Tus tareas
#1 Indica si cada afirmación concuerda con el hilo sobre el vals con acordeón. Responde sí o no y cita textualmente las palabras del hilo que lo deciden.
(a) Rash grabó el vídeo con el móvil.
(b) Chico3001 afirma que sabe tocar "martinillo" en acordeón.
(c) Rash dice que toca mejor cuando la cámara está encendida.
#2 Cita textualmente el fragmento del hilo sobre el vals con acordeón que va desde "Buenas como están?" hasta "estoy aprendiendo jejej.", ambos incluidos.
#3 Escribe la continuación del hilo sobre el vals con acordeón a partir del punto donde termina.

====== Documento

# Dedicado a los compañeros de foros de electronica



## rash (Jul 28, 2009)

Buenas como están? Como todo no va a ser electrónica!........les pongo un enlace de youtube donde me atrevo a "tocar" un vals con acordeón, les comento antes de nada que me sale mejor cuando está la cámara apagada  ops:  ....pero bueno, que le vamos a hacer....  
El objeto de todo ésto es dedicarselo a todos los compañeros de foros de electrónica, en éstos meses (aunque he participado menos de lo que me gustaría) he obtenido información, documentación, enlaces muy interesantes, esquemas, ciruitos impresos, ideas y un largo etc........y todo gratis!   así que he sacado mi lado artista  shock: ) y con el movil he grabado ésto:

¡¡¡Va por ustedes! gracias y abrazos

Rash

YouTube - Vals desconocido con acordeon

YouTube - Vals desconocido con acordeon

PD: estoy aprendiendo jejej.


----------



## narcisolara_21 (Jul 28, 2009)

Uff hermano te felicito tocas muy bien el acordeón.. Me hizo acordar cuando le llevé un grupo de vallenato a una novia para que me perdonara e intente tocarlo yo pero estaba un poquito tomado casi me voy con el acordeón de sombrero ja ja ja...


----------



## Tacatomon (Jul 28, 2009)

Muy buenos los acordes Compañero Rash, sin duda el acordeón es un gran instrumento y lo sabe manejar bien.

Foros de electronica es un gran lugar, no cabe duda.

Saludos a todos.


----------



## Chico3001 (Jul 28, 2009)

pero que bien tocas... yo ni martinillo puedo en acordeon


----------



## mabauti (Jul 28, 2009)

buena pieza Rash! sigue entrenando


----------



## ivan_mzr (Jul 28, 2009)

bien!


----------



## Vegetal Digital (Jul 28, 2009)

No cualquiera puede tocar ese instrumento.
Felicitaciones.

============
====== Datos mostrados

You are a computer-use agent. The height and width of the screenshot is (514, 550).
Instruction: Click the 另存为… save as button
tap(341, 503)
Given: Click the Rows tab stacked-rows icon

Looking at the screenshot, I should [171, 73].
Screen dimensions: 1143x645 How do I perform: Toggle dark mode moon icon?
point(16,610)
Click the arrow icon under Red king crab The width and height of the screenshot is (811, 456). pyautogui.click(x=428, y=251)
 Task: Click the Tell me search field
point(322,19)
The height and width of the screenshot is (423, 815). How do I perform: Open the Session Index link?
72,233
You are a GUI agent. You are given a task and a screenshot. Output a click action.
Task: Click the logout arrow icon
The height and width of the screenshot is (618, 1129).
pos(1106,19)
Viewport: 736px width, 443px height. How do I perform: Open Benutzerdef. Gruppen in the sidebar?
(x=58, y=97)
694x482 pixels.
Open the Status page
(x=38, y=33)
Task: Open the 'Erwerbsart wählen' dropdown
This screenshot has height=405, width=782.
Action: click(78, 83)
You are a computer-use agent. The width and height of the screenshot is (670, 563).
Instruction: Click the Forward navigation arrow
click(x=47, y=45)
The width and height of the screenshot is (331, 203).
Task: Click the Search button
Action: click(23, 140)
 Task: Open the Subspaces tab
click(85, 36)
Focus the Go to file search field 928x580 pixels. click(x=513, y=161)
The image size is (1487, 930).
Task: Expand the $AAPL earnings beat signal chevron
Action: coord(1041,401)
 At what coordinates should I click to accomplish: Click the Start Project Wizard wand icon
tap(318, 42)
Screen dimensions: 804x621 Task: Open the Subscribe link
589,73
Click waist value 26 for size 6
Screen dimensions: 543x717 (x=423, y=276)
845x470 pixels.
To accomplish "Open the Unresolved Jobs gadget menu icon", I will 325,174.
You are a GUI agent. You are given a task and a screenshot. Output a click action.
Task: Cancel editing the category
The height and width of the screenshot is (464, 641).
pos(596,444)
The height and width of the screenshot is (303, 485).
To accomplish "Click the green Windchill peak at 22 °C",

============

Resultados en orden
#1
(a) Sí: «y con el movil he grabado ésto».
(b) No: «yo ni martinillo puedo en acordeon».
(c) No: «me sale mejor cuando está la cámara apagada».

#2
Buenas como están? Como todo no va a ser electrónica!........les pongo un enlace de youtube donde me atrevo a "tocar" un vals con acordeón, les comento antes de nada que me sale mejor cuando está la cámara apagada  ops:  ....pero bueno, que le vamos a hacer....  
El objeto de todo ésto es dedicarselo a todos los compañeros de foros de electrónica, en éstos meses (aunque he participado menos de lo que me gustaría) he obtenido información, documentación, enlaces muy interesantes, esquemas, ciruitos impresos, ideas y un largo etc........y todo gratis!   así que he sacado mi lado artista  shock: ) y con el movil he grabado ésto:

¡¡¡Va por ustedes! gracias y abrazos

Rash

YouTube - Vals desconocido con acordeon

YouTube - Vals desconocido con acordeon

PD: estoy aprendiendo jejej.

#3
----------



## alexus (Jul 28, 2009)

felicitaciones rash! le mandas dedos a las teclas como los mejores!

sin duda que la acordeona es un indtrumento muy dificil de tocar, yo lo unico que le saco es "el choclo" y "con el viento en la cara".


----------



## Guest (Jul 28, 2009)

Muchas gracias Rash.


----------



## rash (Jul 29, 2009)

Gracias a ustedes, el acordeon es un instrumento muy bonito y no voy a parar hasta que sepa tocarlo...
Por España es el pasodoble lo que más se suele tocar... 
Me gustaría aprender a tocar el tango, un baile que siempre he admirado por su elegancia...

saludos..


----------



## fernandob (Jul 29, 2009)

en verdad muy calido, muy bueno eso de compartir cosas que no sean solo electronica y que a uno les guste..

saludos


----------



## rulkasdj (Jul 30, 2009)

felicitaciones rash, muy bueno de verdad


----------



## sony (Jul 30, 2009)

felicidades rash eres un genio no no mas en la electronica si no tambien en la musica .
saludos


----------



## elosciloscopio (Jul 30, 2009)

Que bonito, rash! 

Sige aprendiendo!

Saludos


----------



## DJ DRACO (Jul 30, 2009)

Yo estudio música desde los 4 años, y toqué varios instrumentos, pero nunca el acordeón, aunque siempre me gustó mucho el sonido...

yo me siento humildemente capacitado para decirte que:

"tocas muy bien!" y más allá de eso, lo que más vale es el hecho de regalar algo así al foro.

Digo regalar porque la música es arte y creo que el arte debe compartirse así gratuitamente.

saludos, Felicitaciones, y Muchas Gracias ! ! !


----------



## agustinzzz (Jul 30, 2009)

Felicitaciones, muy linda pieza.
¿Dónde se enchufa el acordeón? 

Saludos.


----------



## DOSMETROS (Jul 30, 2009)

Muchas  muchas gracias por compartirlo !

Un abrazo !


----------



## electrodan (Ago 1, 2009)

agustinzzz dijo:
			
		

> Felicitaciones, muy linda pieza.
> ¿Dónde se enchufa el acordeón?
> 
> Saludos.


Tengo idea de que no es necesario enchufarlo... 
Cuando pueda ver el video lo veo, lo que pasa es que ahora no me funciona bien el flash. De todas formas, gracias por compartirlo.


----------



## jorger (Ago 1, 2009)

My bueno si señor   
Felicitaciones,y gracias por compartirlo!

Un saludo


----------



## Don Barredora (Ago 1, 2009)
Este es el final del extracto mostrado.